Minnesota Advocates for Immersion Network (MAIN), an advocacy group including educators from 64 language immersion programs throughout the state, provides ongoing structure and collaboration among language immersion representatives statewide.

The organization also provides experts from the University of Minnesota’s Department of Curriculum and Instruction and Center for Advanced Research on Language Acquisition (CARLA). CARLA is one of 15 language resources centers nationwide.

Kucinski, a resident of Blaine, assumes office July 1, and will serve for two years. He is currently a board member of MAIN and has served since 2010. The volunteer board meets six times a year.

As senior chairman of MAIN, he plans to bring more visibility to state immersion programs.

Among his plans are to invite legislators into classrooms to experience the successes of the programs, to forge partnerships with businesses that might need bilingual employees in the future and to seek the support of Gov. Mark Dayton and Minnesota’s Commissioner of Education Brenda Cassellius.

Kucinski, who joined Spring Lake Park District 16 in 2010, was raised in Esko, outside of Duluth. He graduated from Esko High School and went on to earn a bachelor’s degree in elementary education with a K-8 Spanish speciality from Bethel University in St. Paul. He holds a master’s degree in education from the University of Minnesota in curriculum and instruction with a focus on second languages and cultures.

Also, he holds a certificate of immersion education from the University of Minnesota and an educational specialist certificate in administration and K-12 administrative license from the University of St. Thomas, St. Paul.

Currently, he is working on a doctoral degree in education administration leadership and policy at Bethel University.

Kucinski hails from a family of educators. His mother was a high school Spanish teacher, his wife, Erin, teaches kindergarten in the Anoka-Hennepin School District and his sister is a fourth-grade bilingual teacher.
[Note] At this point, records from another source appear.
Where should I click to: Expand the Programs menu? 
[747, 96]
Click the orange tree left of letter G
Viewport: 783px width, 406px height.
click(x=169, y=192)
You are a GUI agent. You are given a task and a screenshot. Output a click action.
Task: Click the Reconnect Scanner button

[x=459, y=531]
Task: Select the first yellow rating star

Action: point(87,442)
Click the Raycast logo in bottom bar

Kucinski’s first job took him to Duluth where he taught Spanish to K-8 students as a long-term substitute at a private school. He later worked at Lakes International Language Academy in Forest Lake, where he taught kindergarten and fourth grade in the school’s Spanish Immersion program for seven years. He also served on the board of directors there.

In 2010, he took a position as a first-grade teacher in Spring Lake Park’s Spanish Immersion program. Last year, he taught kindergarten for a half-day in the morning and served as curriculum lead in the afternoon.
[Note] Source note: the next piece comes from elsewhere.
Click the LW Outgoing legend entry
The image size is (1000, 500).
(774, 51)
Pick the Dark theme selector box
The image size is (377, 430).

This school year, Kucinski was named District 16’s Spanish Immersion program coordinator. He also serves as dean of students at the K-5 Westwood Intermediate School complex, where the immersion program is housed.

Kucinski also serves as an adjunct instructor at Bethel University.

Away from school, Kucinski enjoys biking, Roller Blading, running and spending time at the family cabin in Melrose, with Erin, and their two daughters, ages three and 10 months.

For Kucinski, the best part of working in Spring Lake Park’s Spanish Immersion program is the “phenomenal” teachers, students and families.

“Everyone has their own unique flavor they bring,” he said.

“I’m excited to be a part of Spring Lake Park’s Spanish Immersion program. They have a lot of good things going on.”

Nationally, Minnesota is a leader in immersion education, according to Kucinski. The 64 programs, offering seven languages, touch the lives of 13,000 immersion students statewide.